[Start of Attachment]

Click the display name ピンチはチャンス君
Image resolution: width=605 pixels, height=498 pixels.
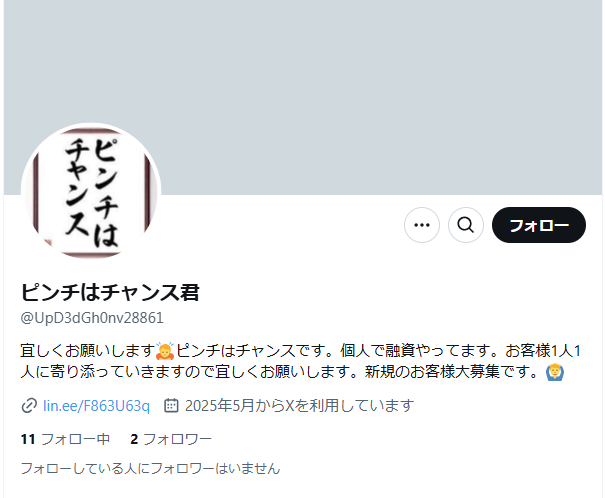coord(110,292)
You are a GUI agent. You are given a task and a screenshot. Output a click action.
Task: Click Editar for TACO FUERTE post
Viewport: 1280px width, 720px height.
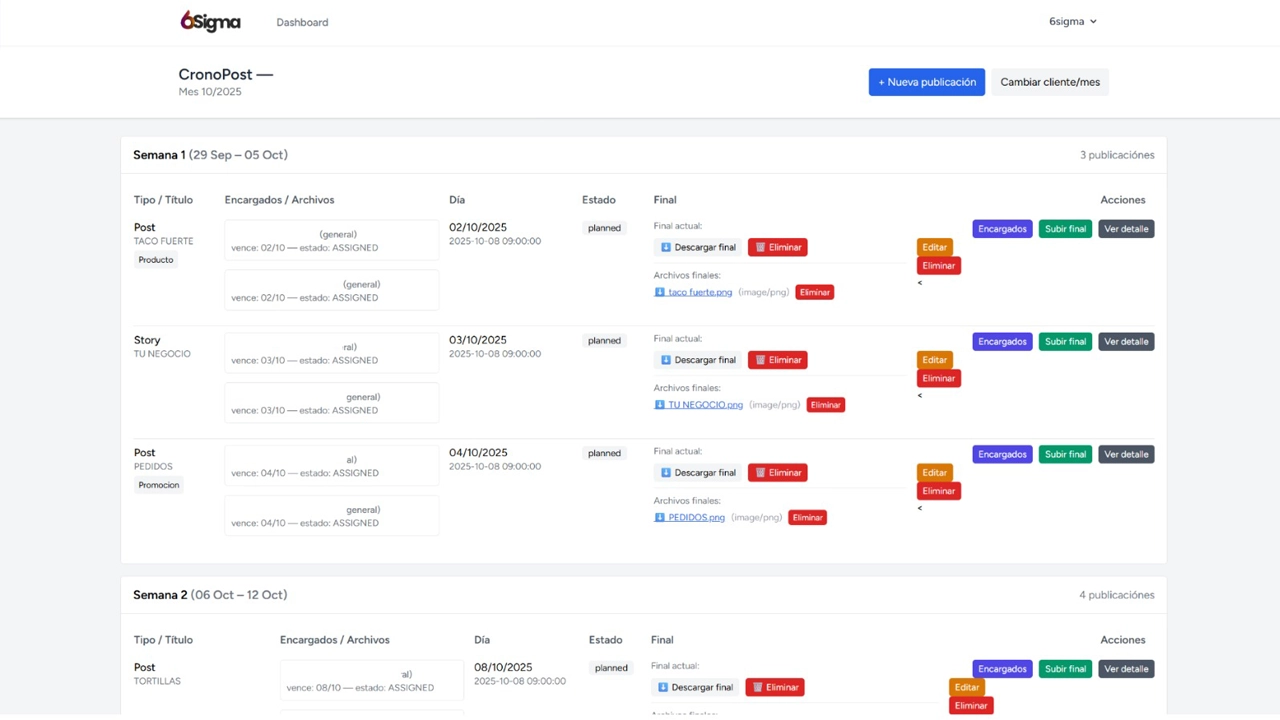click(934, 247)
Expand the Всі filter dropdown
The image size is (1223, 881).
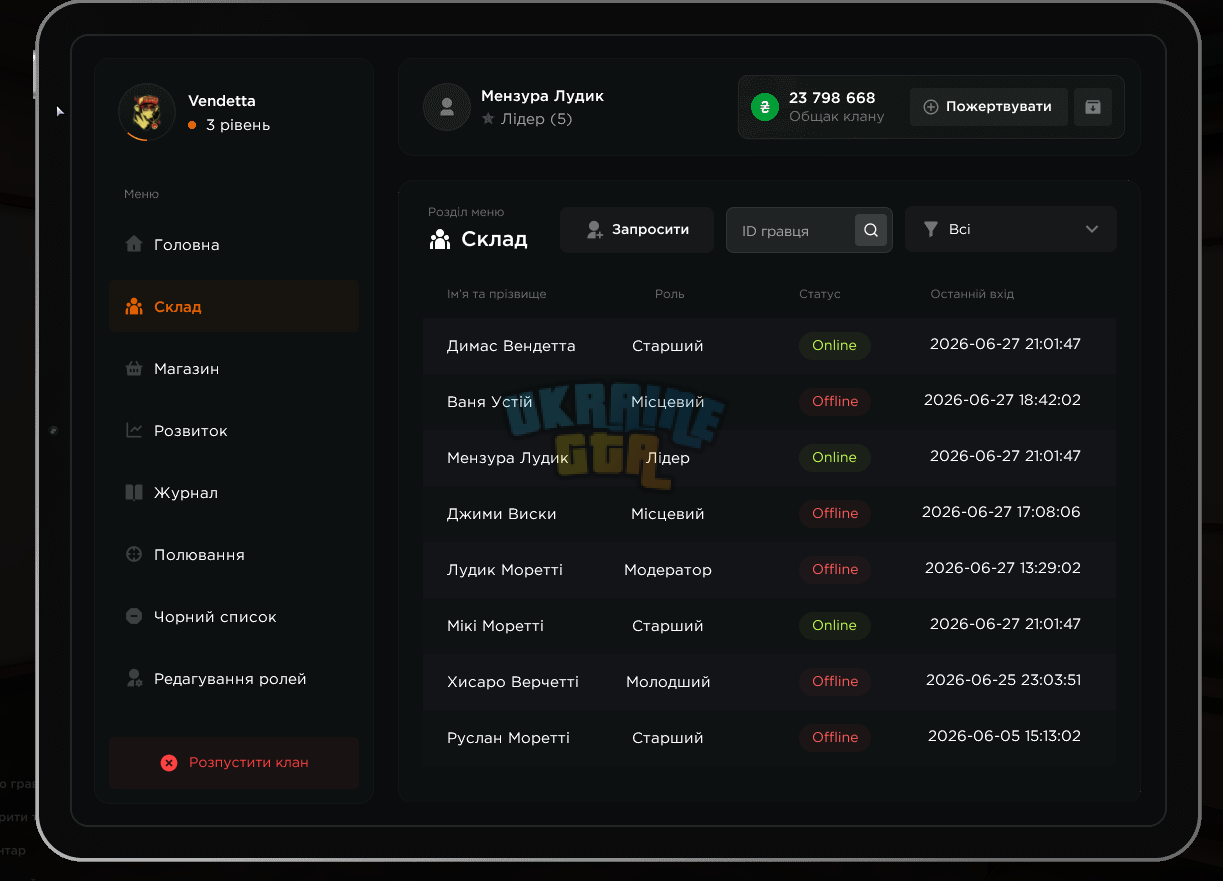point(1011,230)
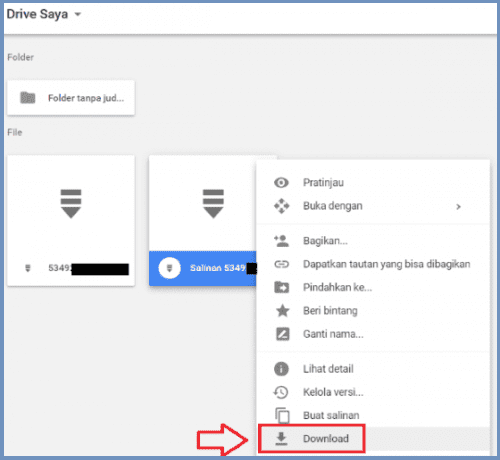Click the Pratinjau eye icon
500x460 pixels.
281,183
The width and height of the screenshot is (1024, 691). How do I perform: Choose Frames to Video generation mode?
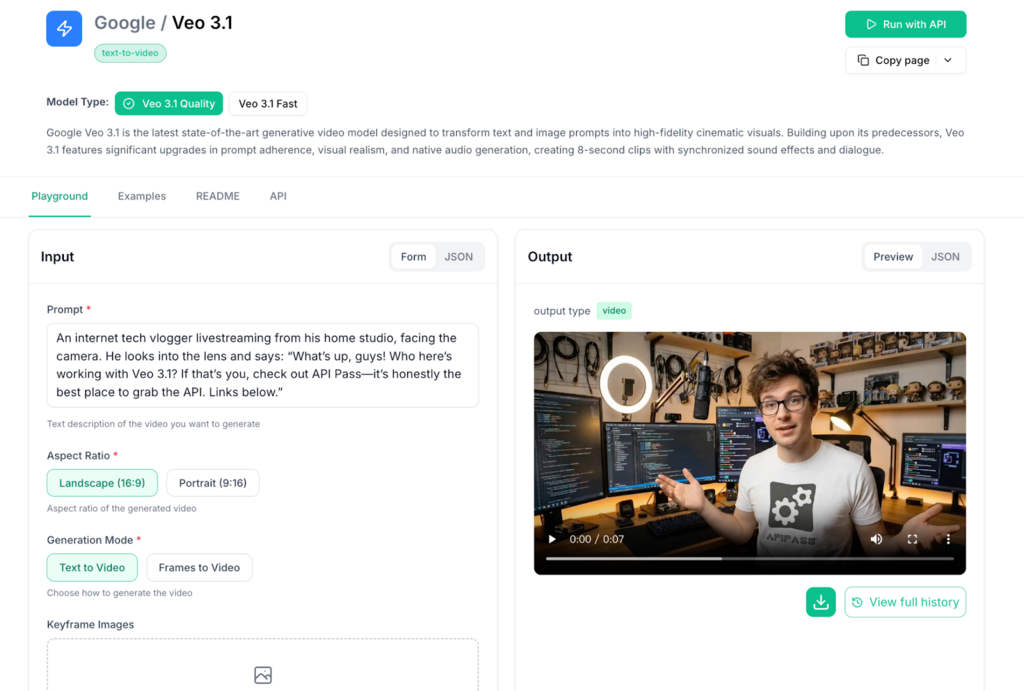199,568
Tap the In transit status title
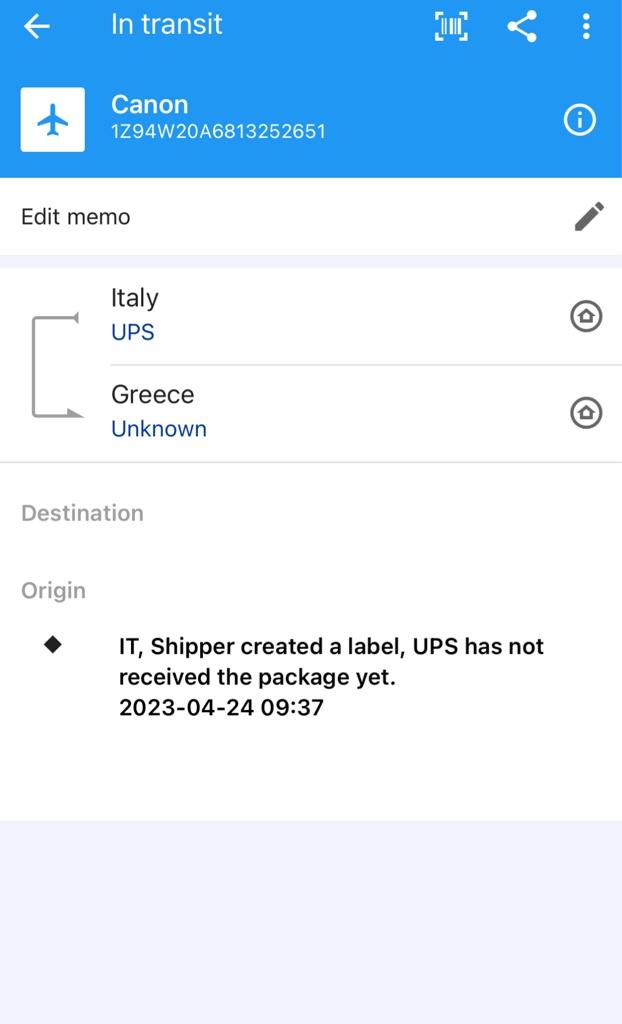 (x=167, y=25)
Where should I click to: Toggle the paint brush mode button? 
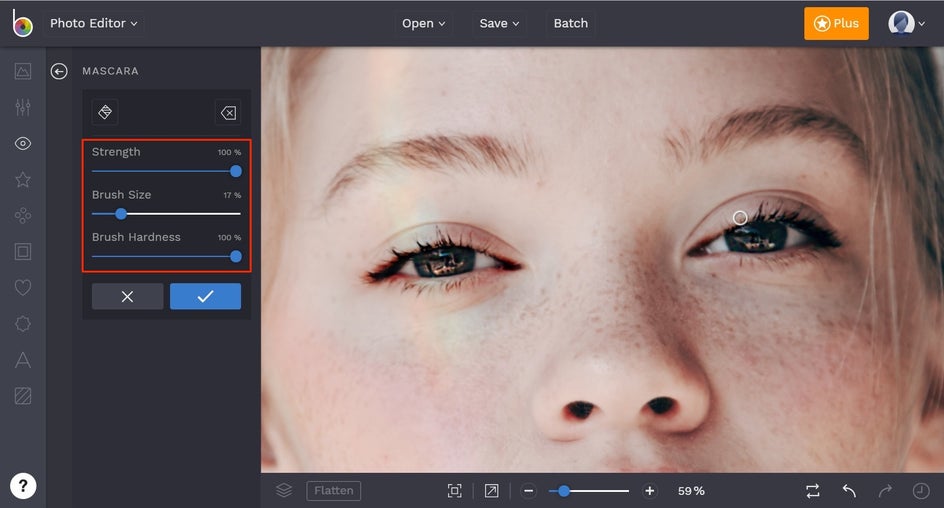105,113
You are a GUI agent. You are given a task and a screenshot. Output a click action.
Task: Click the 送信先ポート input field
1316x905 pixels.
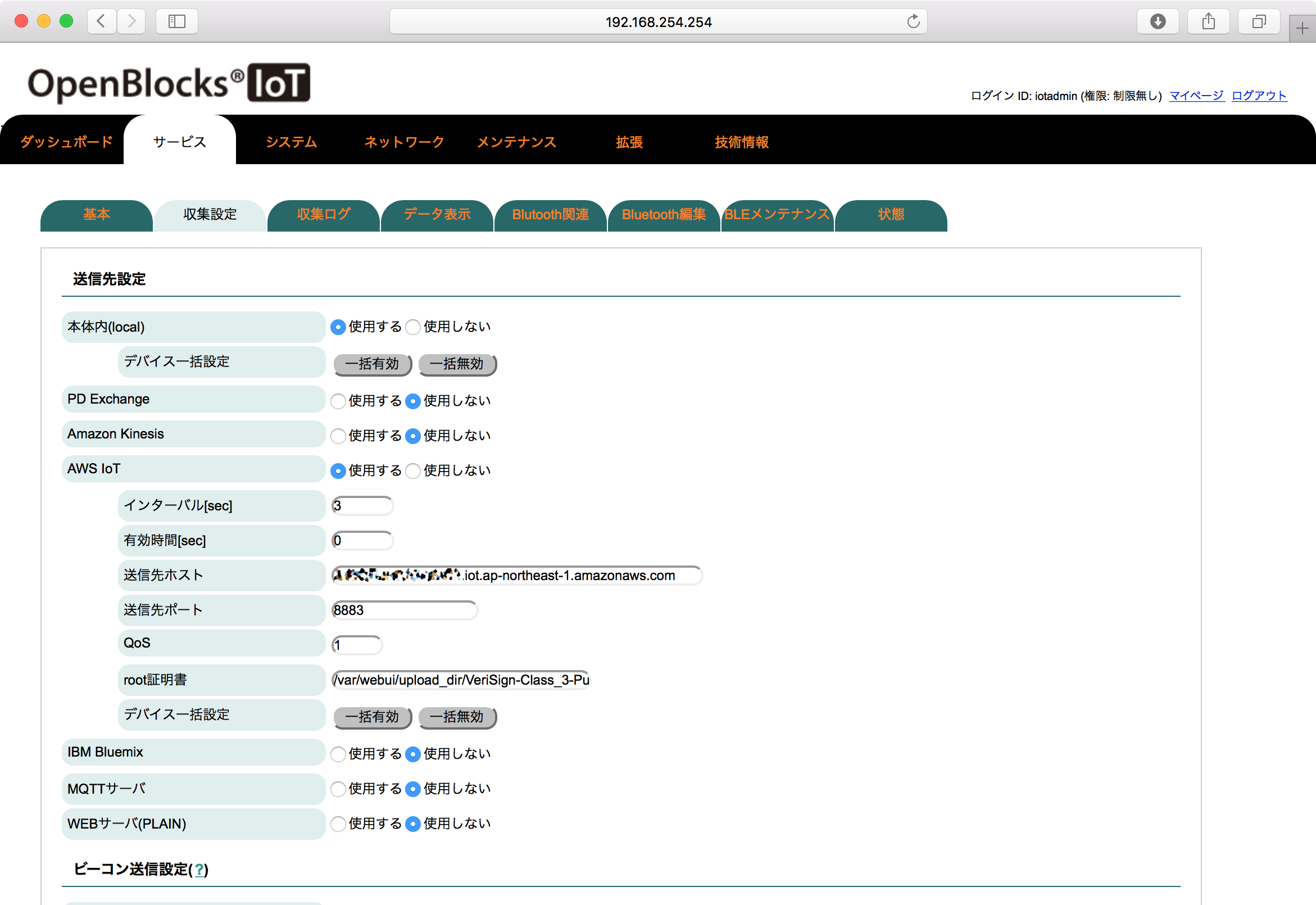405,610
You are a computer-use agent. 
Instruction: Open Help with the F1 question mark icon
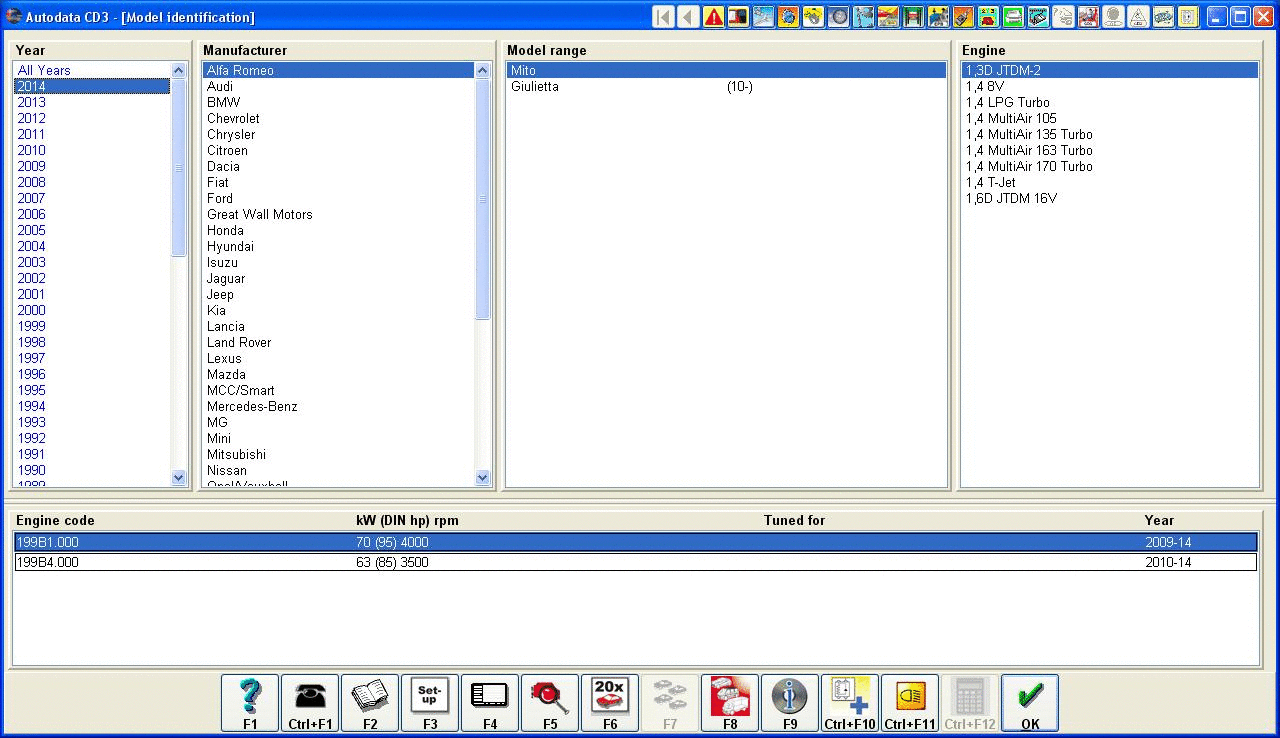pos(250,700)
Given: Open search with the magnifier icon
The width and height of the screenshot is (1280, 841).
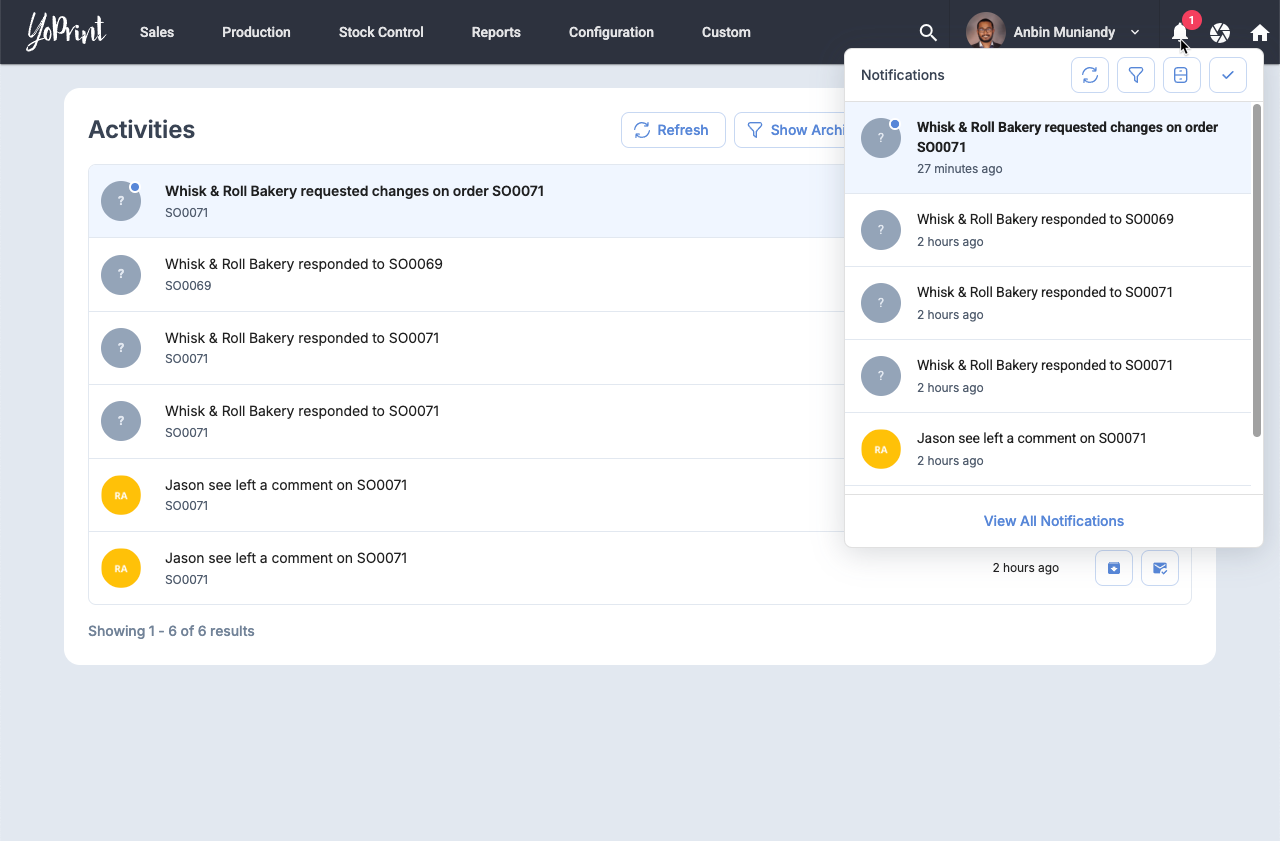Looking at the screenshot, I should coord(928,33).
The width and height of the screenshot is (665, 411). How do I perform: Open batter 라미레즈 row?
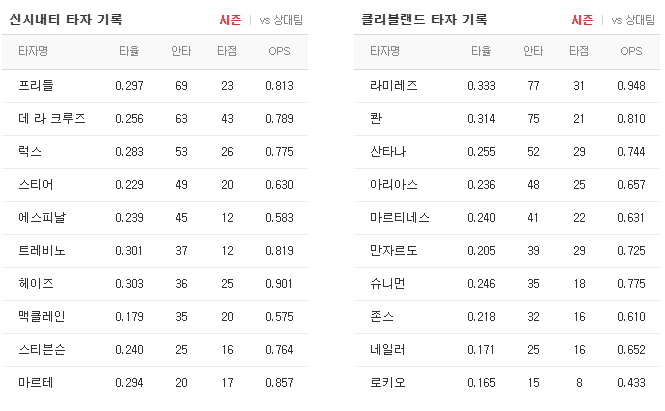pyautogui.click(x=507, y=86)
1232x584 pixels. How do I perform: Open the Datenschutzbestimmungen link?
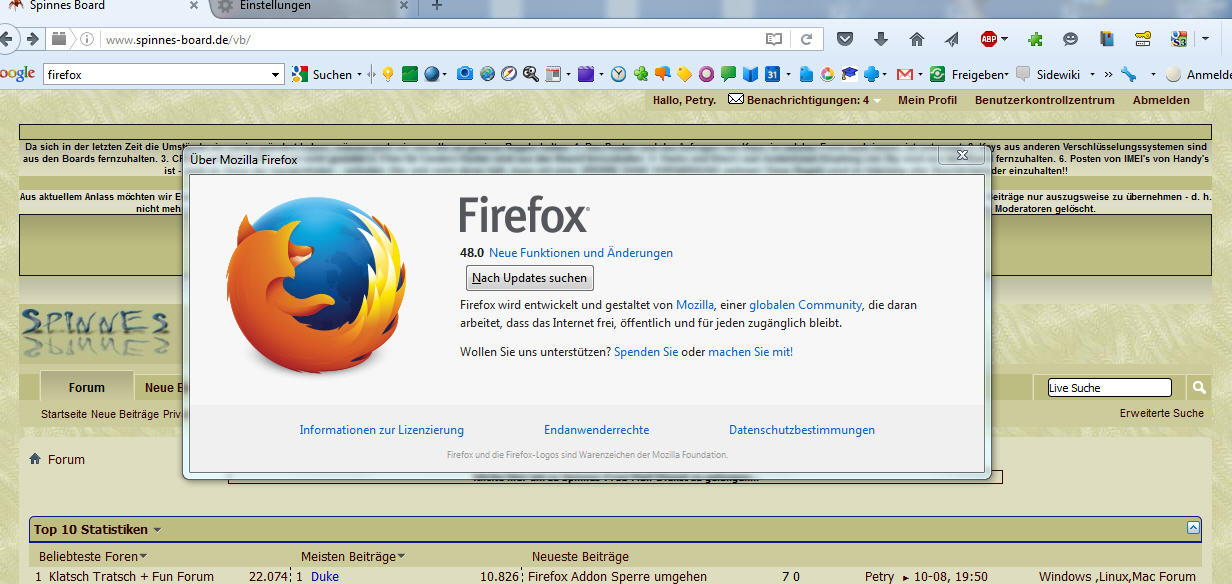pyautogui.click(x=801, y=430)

[End of Attachment]

» REQUIRED WORK:
The response must consist of the entries above exactly as they stand, minus any pictures.

» EXPECTED ANSWER:
Click the display name ピンチはチャンス君
Image resolution: width=605 pixels, height=498 pixels.
coord(110,292)
You are a GUI agent. You are given a task and a screenshot. Output a click action.
Task: Click Editar for TACO FUERTE post
Viewport: 1280px width, 720px height.
click(934, 247)
Expand the Всі filter dropdown
The image size is (1223, 881).
point(1011,230)
Click the Pratinjau eye icon
500x460 pixels.
281,183
The width and height of the screenshot is (1024, 691). How do I perform: Choose Frames to Video generation mode?
199,568
Tap the In transit status title
 (x=167, y=25)
Where should I click to: Toggle the paint brush mode button? 
105,113
You are a GUI agent. You are given a task and a screenshot. Output a click action.
Task: Click the 送信先ポート input field
1316x905 pixels.
405,610
You are a computer-use agent. 
Instruction: Open Help with the F1 question mark icon
pos(250,700)
Given: Open search with the magnifier icon
The width and height of the screenshot is (1280, 841).
Looking at the screenshot, I should coord(928,33).
The width and height of the screenshot is (665, 411). How do I perform: Open batter 라미레즈 row?
pyautogui.click(x=507, y=86)
1232x584 pixels. How do I perform: Open the Datenschutzbestimmungen link?
pyautogui.click(x=801, y=430)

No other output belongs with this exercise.